_INSTRUCTION 1_
In the entries below, what do the lines say from the line with "Given: Open three-dot menu for Julia Virmond" up to and including the line with "Looking at the screenshot, I should [x=1634, y=550]."? Copy those lines word for word and leave out the pictures.

>> start EXCERPT PROVIDED

Institutional Shareholder Services (ISS) is one of the largest proxy advisory firms in the United States. Among many other services, it helps institutional investors evaluate executive pay practices. In early 2018, ISS announced the acquisition of EVA Dimensions, an equity research firm that uses the concept of economic value added (EVA) to estimate a company’s intrinsic value.
According to ISS president and CEO Gary Retelny, the acquisition “will allow ISS to provide our clients a cutting-edge holistic means of assessing and defining [the] performance of their portfolio companies. Combined with our expanding suite of data and analytical portfolio tools, EVA will help investment professionals to determine the intrinsic value or risk of portfolio companies.”
Most recently, ISS published its 2019 ISS Benchmark Policy Changes, in which it announced that in 2019 EVA will be featured in ISS research reports along with GAAP-based measures. In 2020, ISS will consider the inclusion of EVA-based measurements as part of the financial performance assessment methodology for its pay-for-performance model.
Some of the benefits of EVA are listed on ISS’s website. They include the following: relative to traditional measures, EVA cuts through accounting distortions and charges for the use of capital, making it a superior measure of profit; EVA is “style agnostic” because it provides an unbiased view of quality, value, and growth; EVA acts as a leading indicator that could provide information on future stock prices; and EVA is a consistent, transparent framework that is comparable across companies, industries, and countries.
That is not to suggest traditional measures of performance like revenue growth, margins, asset efficiency, and rates of return aren’t important, because they are. However, maximized independently, these less comprehensive measures can actually destroy value when taken to extremes.

>> end EXCERPT PROVIDED
>> start INFORMATION SUPPLIED

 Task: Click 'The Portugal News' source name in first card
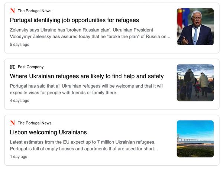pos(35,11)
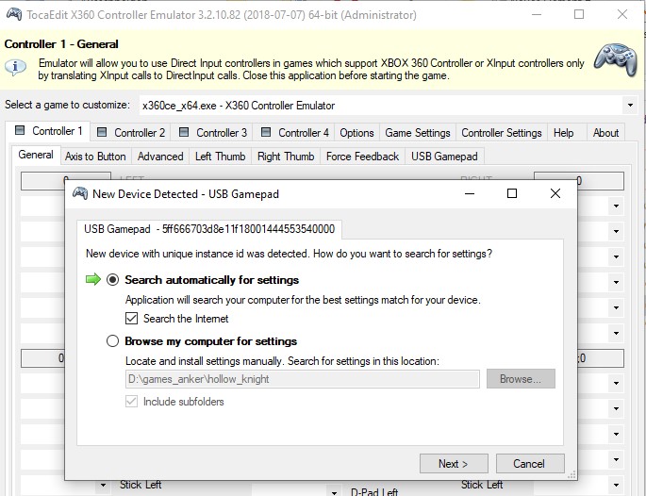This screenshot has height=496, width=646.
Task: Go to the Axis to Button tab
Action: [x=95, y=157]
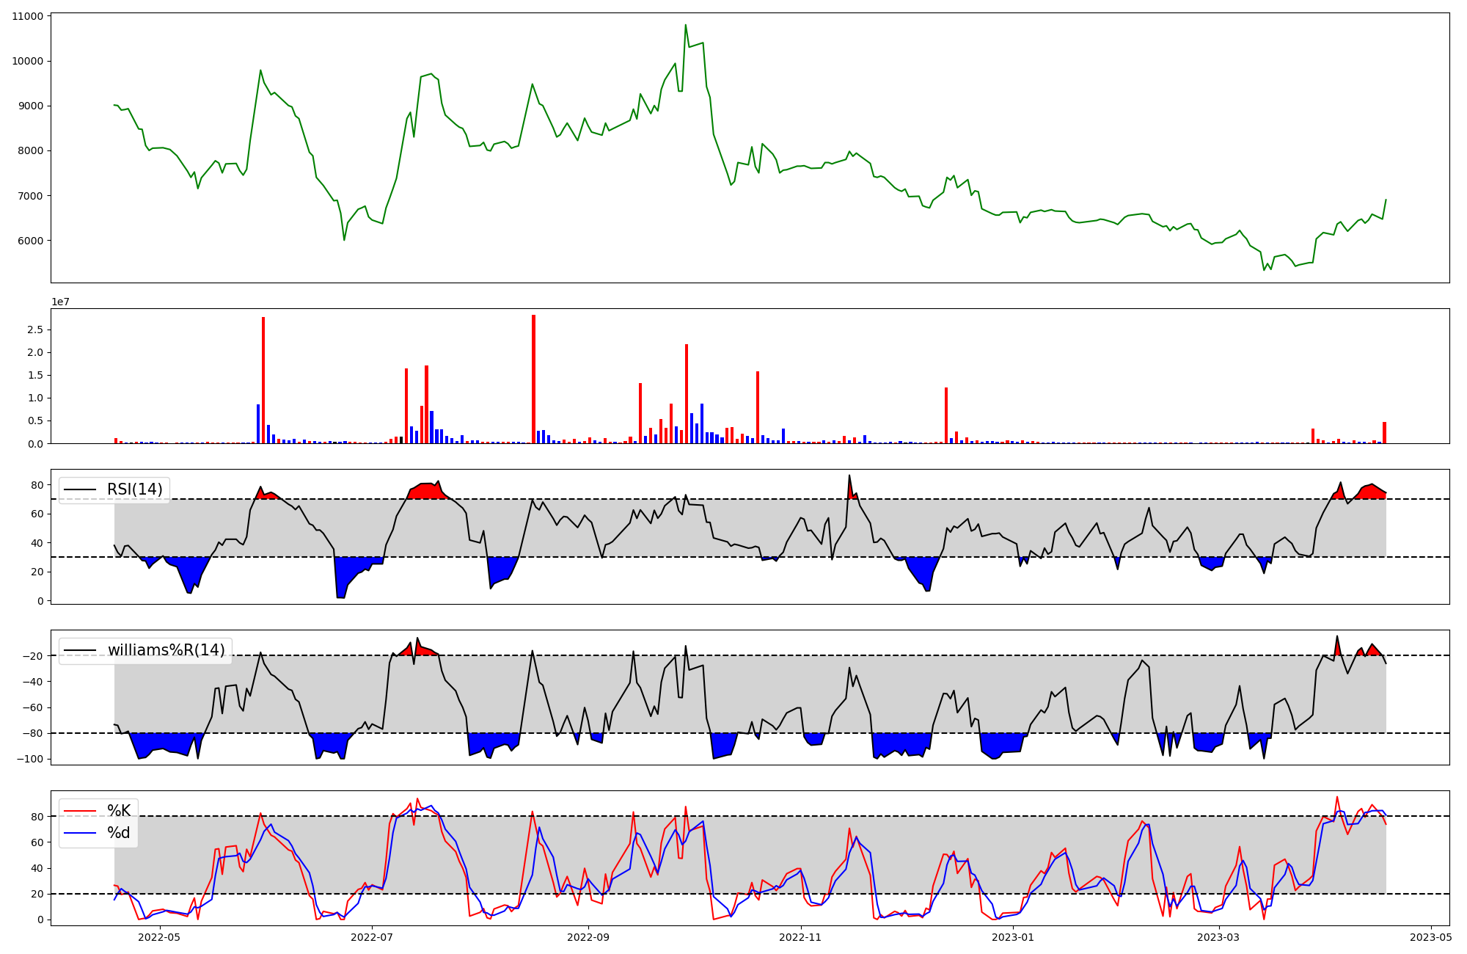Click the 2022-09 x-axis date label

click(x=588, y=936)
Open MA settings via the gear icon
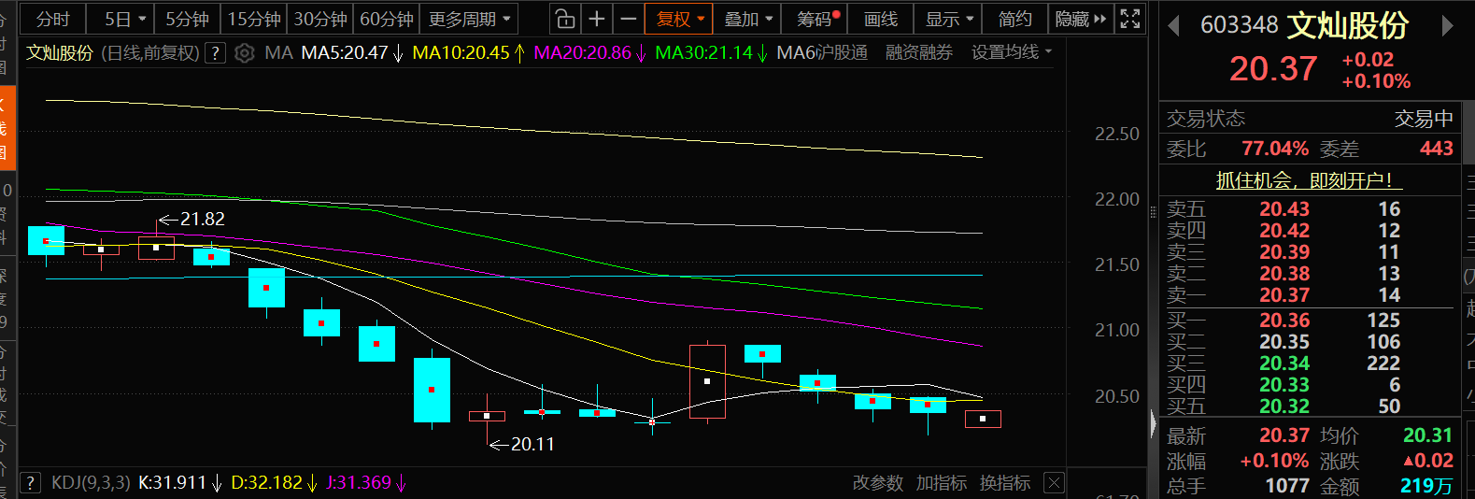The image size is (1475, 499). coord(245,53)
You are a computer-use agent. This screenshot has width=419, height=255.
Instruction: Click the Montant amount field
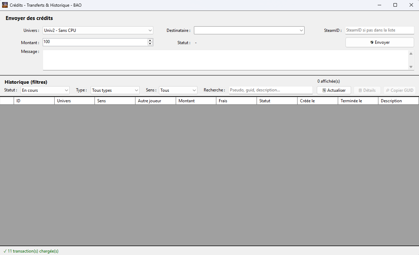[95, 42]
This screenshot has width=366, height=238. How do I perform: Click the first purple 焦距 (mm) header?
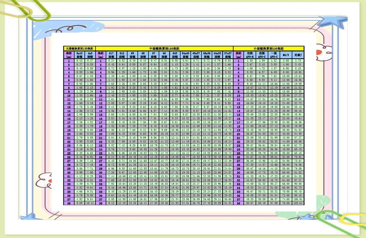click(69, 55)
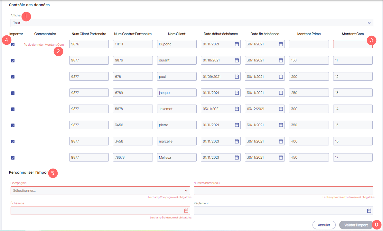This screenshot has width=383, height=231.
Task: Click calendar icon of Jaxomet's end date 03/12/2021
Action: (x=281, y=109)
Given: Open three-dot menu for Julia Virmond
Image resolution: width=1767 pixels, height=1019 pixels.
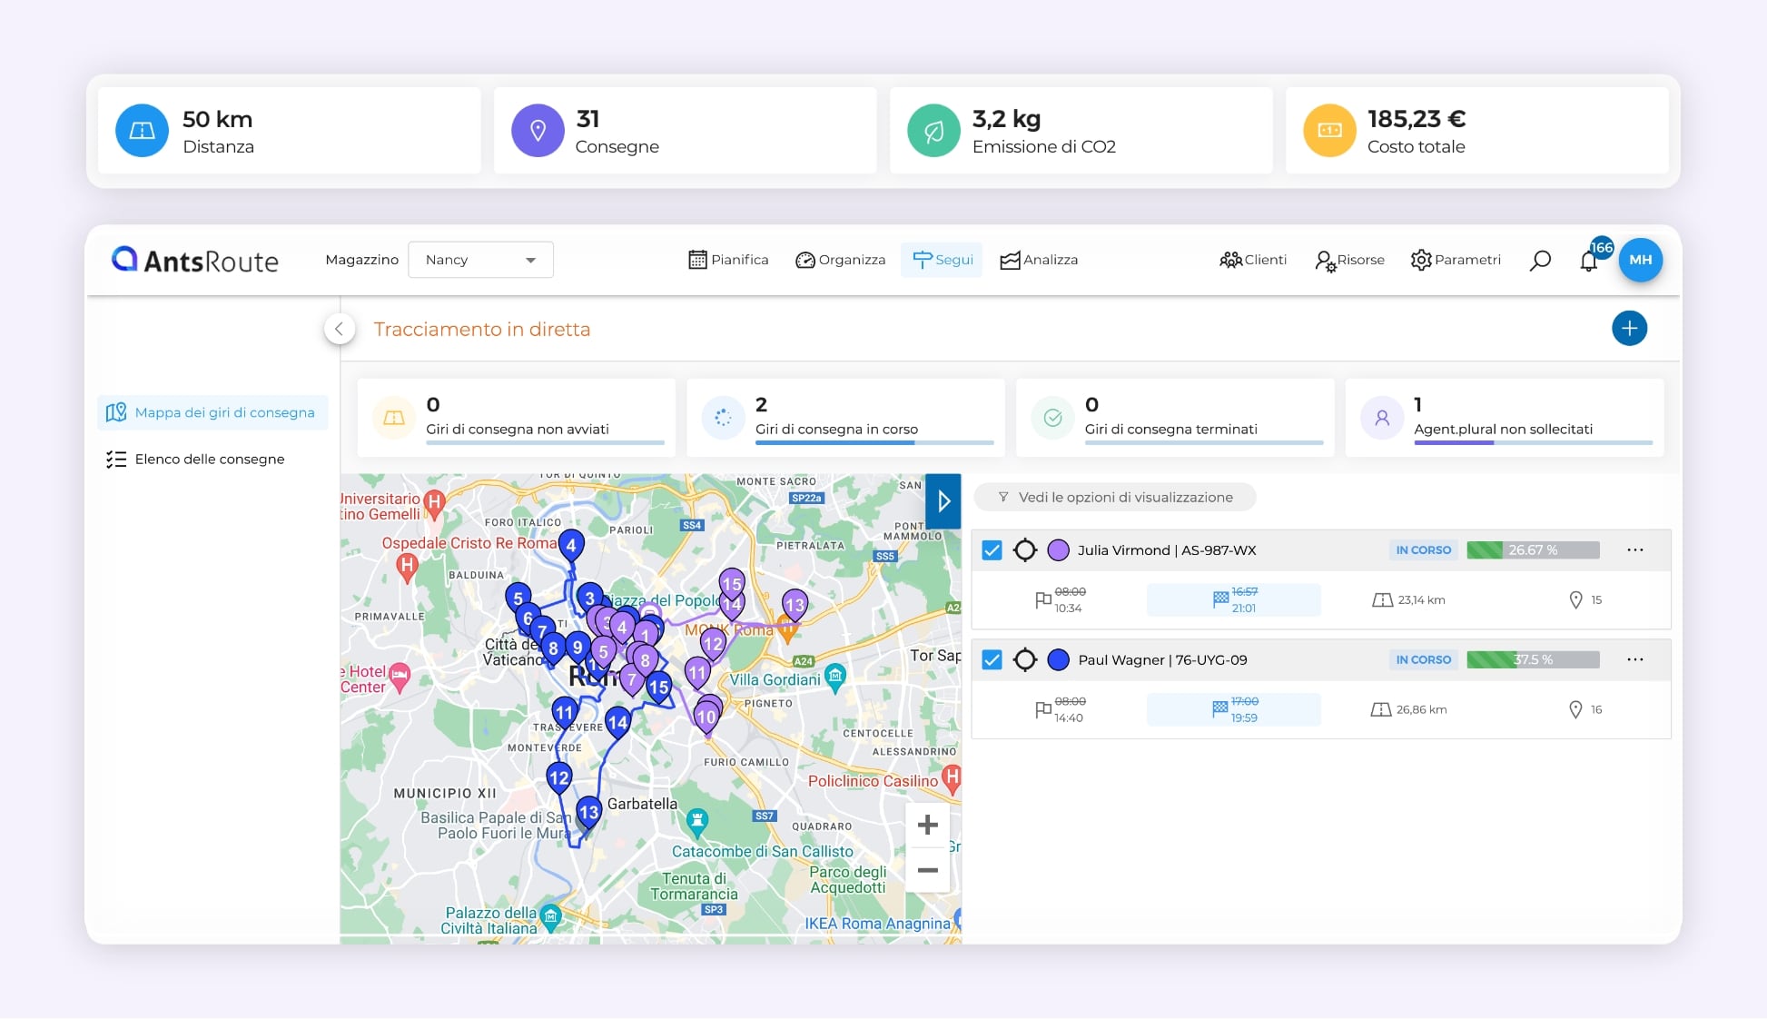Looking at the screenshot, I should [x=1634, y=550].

>> end INFORMATION SUPPLIED
>> start INFORMATION SUPPLIED

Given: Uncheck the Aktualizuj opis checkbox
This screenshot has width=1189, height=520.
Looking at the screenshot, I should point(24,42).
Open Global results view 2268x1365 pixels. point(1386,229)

>> end INFORMATION SUPPLIED

_INSTRUCTION 2_
According to the passage on ISS and economic value added, when will ISS consider including EVA-based measurements in the financial performance assessment for its pay-for-performance model?

_TASK SOLUTION 1_
Given: Open three-dot menu for Julia Virmond
Image resolution: width=1767 pixels, height=1019 pixels.
Looking at the screenshot, I should [x=1634, y=550].

_TASK SOLUTION 2_
In 2020.